Siempre hubo una lógica que posibilitó avances y retrocesos en los poderes políticos del mundo. En la Argentina, esta manera de funcionar alcanzó una nitidez cristalizada producto de su afianzamiento en el tiempo. Ni siquiera en épocas de máxima disrupción, los poderes ejecutivos y legislativos, nacionales, provinciales o municipales, se las arreglaron para articular una convivencia pacífica. El sentido de pertenencia y la intangibilidad de las fidelidades (que no son otra cosa que las distinciones que imponía la ideología) construyeron un mapa donde la navegación se extremaba por conservar un rumbo previsible. Allá estaban los peronistas, más acá los radicales, o los socialistas, o los democristianos. No importa. Cualquier avisado sabía cuáles eran esos campamentos, en qué diferían y cómo podían, mediante prácticas dialógicas y acuerdos de intrincada transparencia respetar el mandato inequívoco y permanente de sus adeptos. Cosa que, vale destacarlo, no ocurría en el denominado Poder Judicial, donde cada uno de sus miembros protagonizaba justas caballerescas cotidianas consistentes en destruir al otro intentando imitar con pulso tembloroso el escenario de la política.

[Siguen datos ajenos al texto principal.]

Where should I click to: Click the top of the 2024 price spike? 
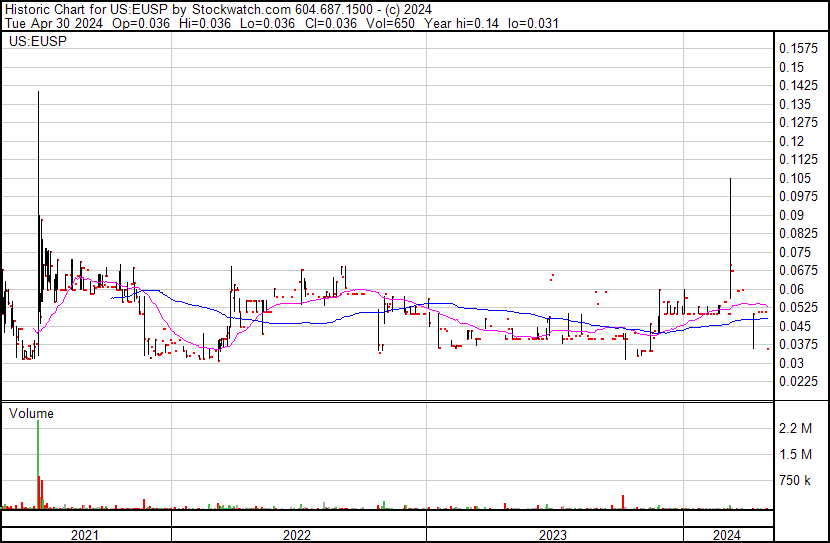[x=730, y=180]
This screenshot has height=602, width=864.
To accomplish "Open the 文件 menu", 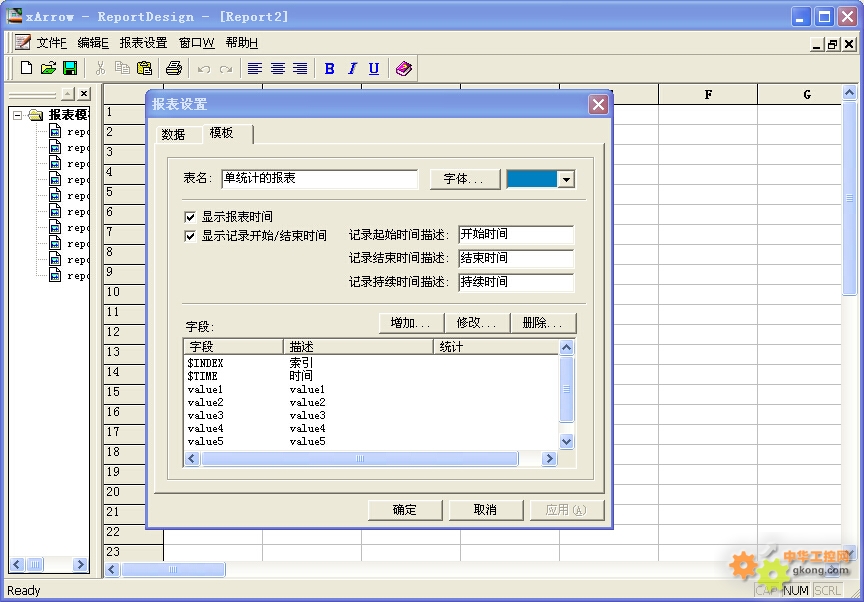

Siempre que los jueces jugaron a la política fueron descubiertos. Y esa piedra libre fatal comienza en el fondo de la historia y todavía pervive. La burocracia judicial no solamente no pudo emular las reglas de la delicada política, sino que siempre hizo lo suficiente, y más, como para que se vieran los hilos que intentaban congraciarse con una parte del “poder”. Vale decir, con el resto de los poderes. No se alarmen. No es un invento criollo. Para advertir su condición mundial no hay más que mirar a los demás países latinoamericanos y europeos. Si prefieren elegir España, verán que esta particular forma de construcción política se reproduce en la península con muchísimas similitudes con lo que acontece en la Argentina.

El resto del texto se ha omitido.